REFERENCE ID: PHARMATUTOR-ART-2145

PharmaTutor (ISSN: 2347 - 7881)

Volume 2, Issue 4

Received On: 28/02/2014; Accepted On: 08/03/2014; Published On: 01/04/2014

How to cite this article: SO Pratap, R Gaur, R Stephan, JL bhatt, CR Pillai, U Devi, In-vitro screening of Dhatura Inoxia for its anti-Malarial activity against P. falciparum, PharmaTutor, 2014, 2(4), 93-98

Introduction:
Malaria still remains one of the greatest causes of illness and death in this world. It is estimated that malaria kills 1.5 to 2.7 million people globally; mostly children below five years and 300 to 500 million people suffer annually (WHO, 1996). Despite the considerable progress in malaria control over the past decade, malaria remains a disease of priority, particularly in Africa where about 90% of clinical case occurs. One of the greatest challenges facing malaria control worldwide is the spread and intensification of parasite resistance to antimalarial drugs. The limited number of such drugs has led to increasing difficulties in the development of antimalarial drug policy and adequate disease management (WHO, 2000). Developed countries are relatively free of malaria, but it remains well entrenched across the tropical world and greatest burden fall on Africa. Malaria parasite is one of the few infective agents of human that invade human red blood cells and completes their life cycle. All four species of malarial parasites, which infect human have a similar life cycle that alternates between human and mosquito. The clinical symptoms and sign are produced by the asexual forms of parasite which invades and destroy red blood cells, localized in critical organs and tissues across the body. The parasite invasion induces the release of many pro-inflammatory cytokines, produce fever and pain (Wright, C.W. and Phillipson D, 1990).

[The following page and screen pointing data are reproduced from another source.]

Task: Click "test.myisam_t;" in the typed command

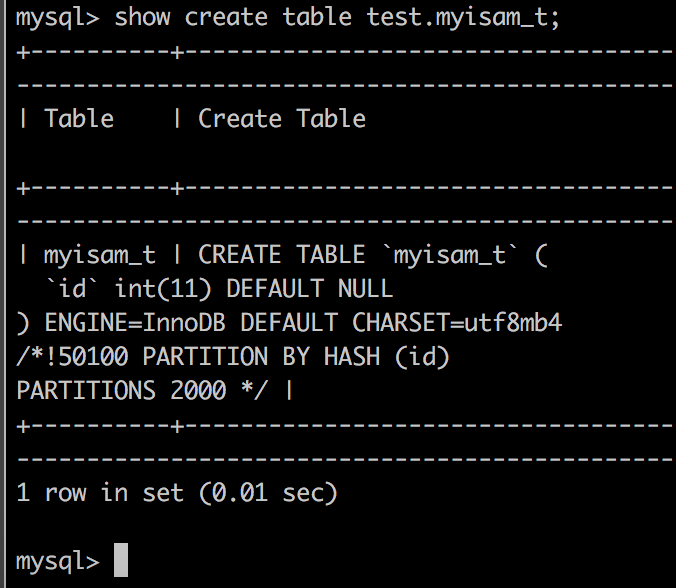Action: tap(464, 18)
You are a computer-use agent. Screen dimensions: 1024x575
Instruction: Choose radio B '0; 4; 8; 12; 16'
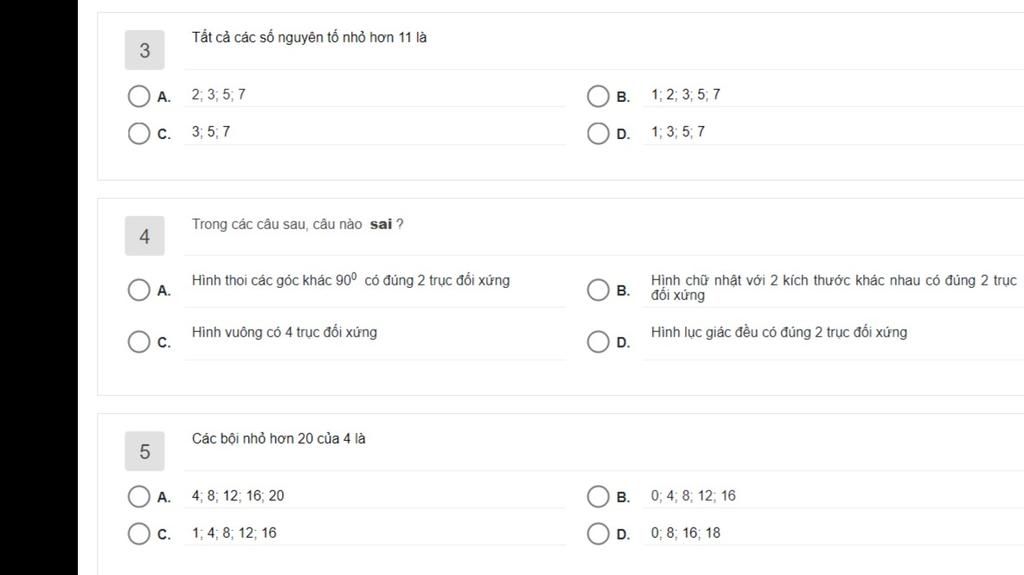click(598, 497)
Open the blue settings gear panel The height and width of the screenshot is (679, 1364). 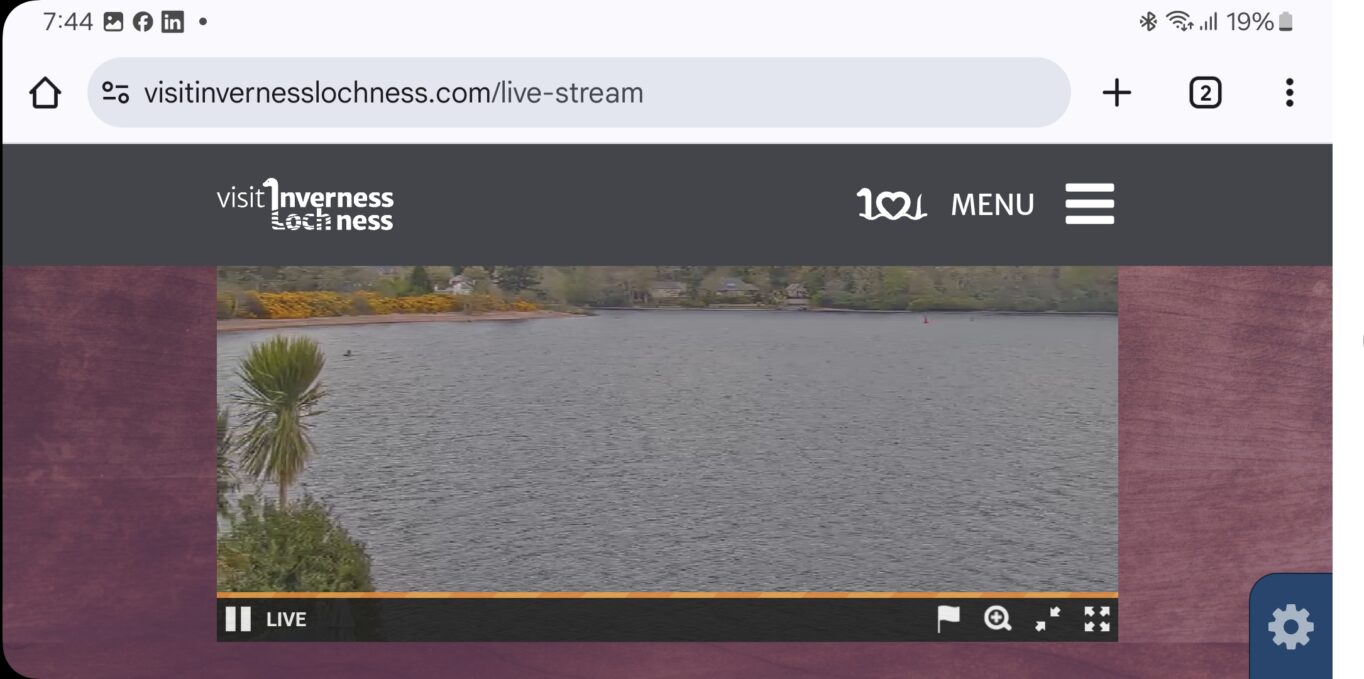1291,627
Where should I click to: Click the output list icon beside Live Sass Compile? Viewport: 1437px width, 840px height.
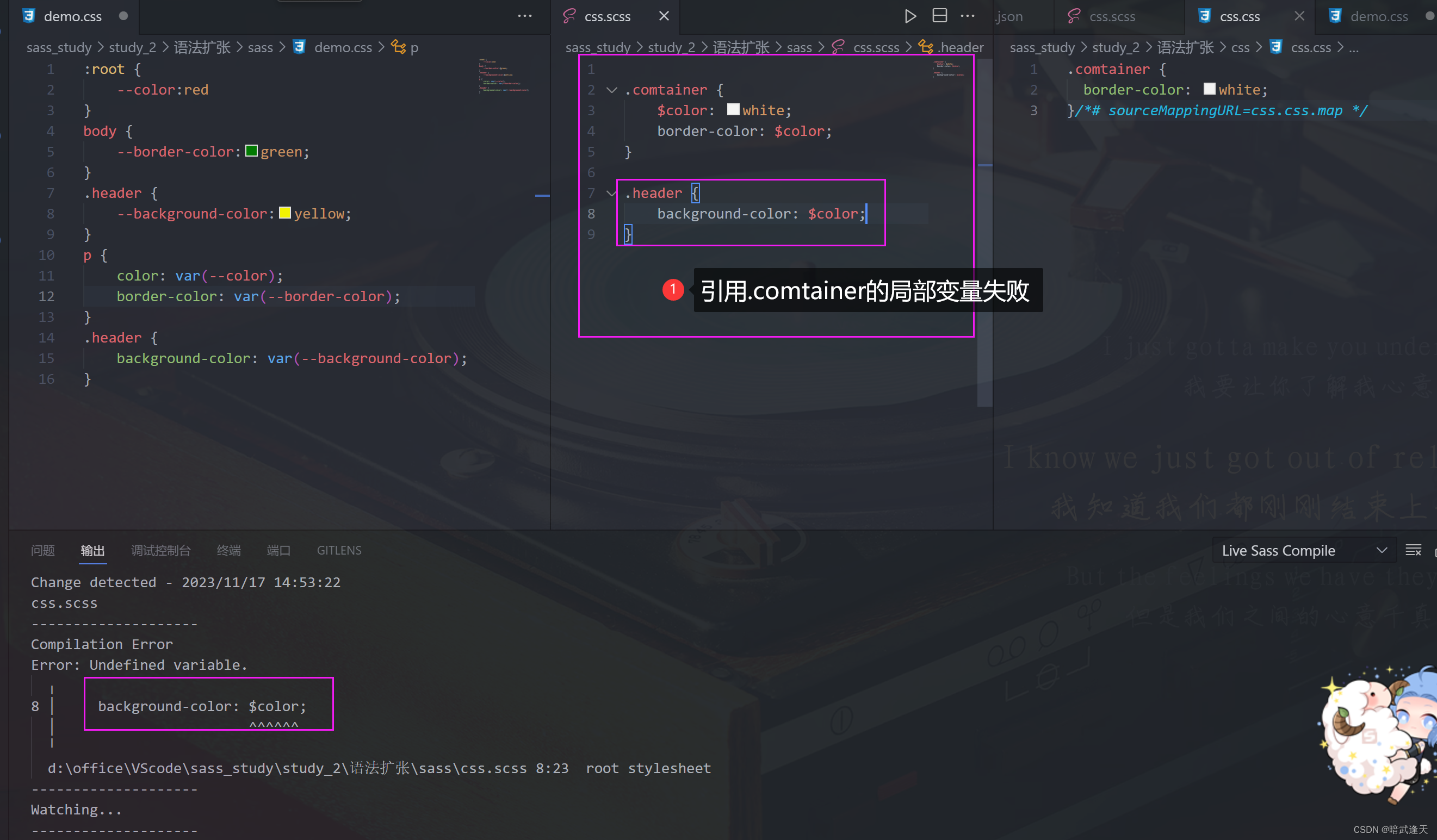(1414, 550)
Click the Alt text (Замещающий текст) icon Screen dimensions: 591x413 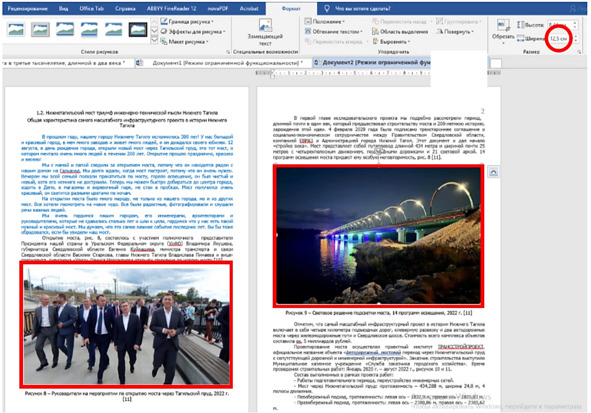coord(265,32)
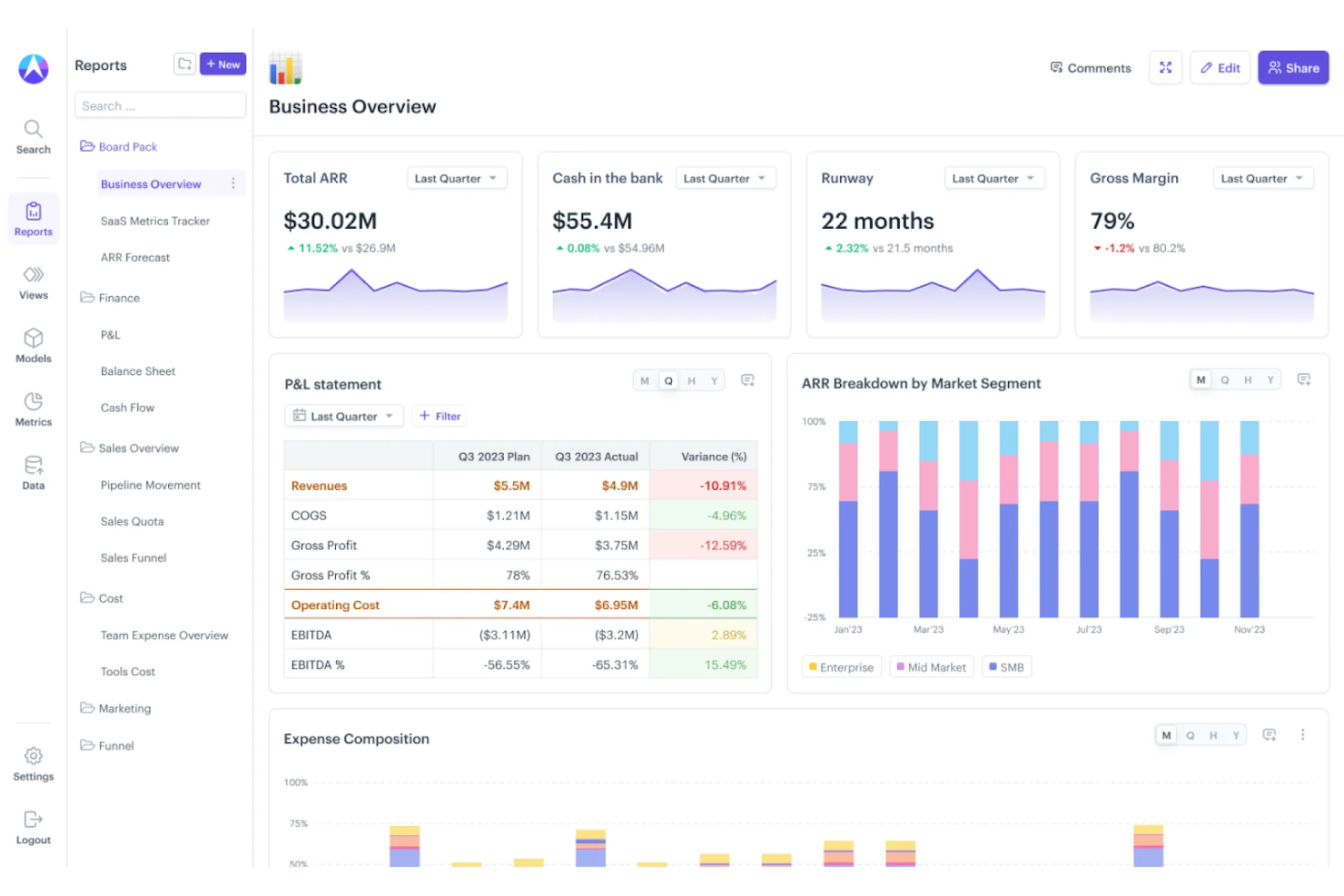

The P. Falciparum is a predominant species which causes 120,000,000 deaths per year globally and in 1989, the World Health Assembly urged priority states and WHO to increase control efforts. Each year this disease infects upto half a billion people and resulting in two million death (Anon.,1979). The eradication of the disease has been hampered by the emergence and spread of multidrug resistant malarial parasites, especially P. falciparum strains resistant to many antimalarial drugs (Olliaro,1996).

The epidemiology of malaria depends upon a complex interplay between the host (Human), vector (Mosquito) and the complexity in the life cycle of malaria parasite. Sporozoites infected mosquitoes, bites to man, exo-erythrocytic parasites which subsequently develop in liver and sexual forms of parasite (macro and micro-gametocytes), which arise from the asexual forms do not cause clinical disease. Jenson, (1976) states that malaria is thousand times more complex ailment than anything else. The Artemisinin groups of a new drug target the parasite when it is in its ring-like form. early in the asexually dividing part in the blood stream (Pillai, 2001). The parasite is thus destroyed before it reaches its immature gametocyte stage in which, it is ingested by anophelesmosquitoes as blood meal. Artemisinin drug developed by the scientists of CDRI and CIMAP, Lucknow have short half-life in the human body and they are eliminated from the body rather quickly (1.6-2.6 hrs).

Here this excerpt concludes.